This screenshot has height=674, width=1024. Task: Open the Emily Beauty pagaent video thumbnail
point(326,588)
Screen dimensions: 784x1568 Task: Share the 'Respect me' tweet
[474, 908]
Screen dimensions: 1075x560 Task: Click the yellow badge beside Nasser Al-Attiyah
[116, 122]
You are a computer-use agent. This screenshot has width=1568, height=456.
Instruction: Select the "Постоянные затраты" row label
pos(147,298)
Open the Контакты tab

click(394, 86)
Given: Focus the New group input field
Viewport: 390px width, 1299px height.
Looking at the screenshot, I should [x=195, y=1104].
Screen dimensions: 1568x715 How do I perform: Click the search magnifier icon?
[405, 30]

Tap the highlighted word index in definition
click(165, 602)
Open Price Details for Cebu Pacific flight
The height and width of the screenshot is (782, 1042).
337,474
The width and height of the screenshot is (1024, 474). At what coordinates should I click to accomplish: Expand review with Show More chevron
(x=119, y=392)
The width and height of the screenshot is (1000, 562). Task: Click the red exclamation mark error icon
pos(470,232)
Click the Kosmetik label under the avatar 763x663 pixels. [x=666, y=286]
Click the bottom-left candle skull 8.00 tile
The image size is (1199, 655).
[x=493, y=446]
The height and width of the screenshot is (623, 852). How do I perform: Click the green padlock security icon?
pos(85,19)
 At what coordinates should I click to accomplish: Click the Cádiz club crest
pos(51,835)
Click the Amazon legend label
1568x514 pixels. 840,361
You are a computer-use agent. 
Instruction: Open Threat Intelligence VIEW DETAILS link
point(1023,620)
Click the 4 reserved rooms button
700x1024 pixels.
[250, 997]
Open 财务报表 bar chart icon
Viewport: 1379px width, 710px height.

____________________

## The task
For the entries above, transcribe precisely the lines from the one with "Click the Amazon legend label" through the end, including both.

## Task response
Click the Amazon legend label
1568x514 pixels. 840,361
You are a computer-use agent. 
Instruction: Open Threat Intelligence VIEW DETAILS link
point(1023,620)
Click the 4 reserved rooms button
700x1024 pixels.
[250, 997]
Open 财务报表 bar chart icon
Viewport: 1379px width, 710px height.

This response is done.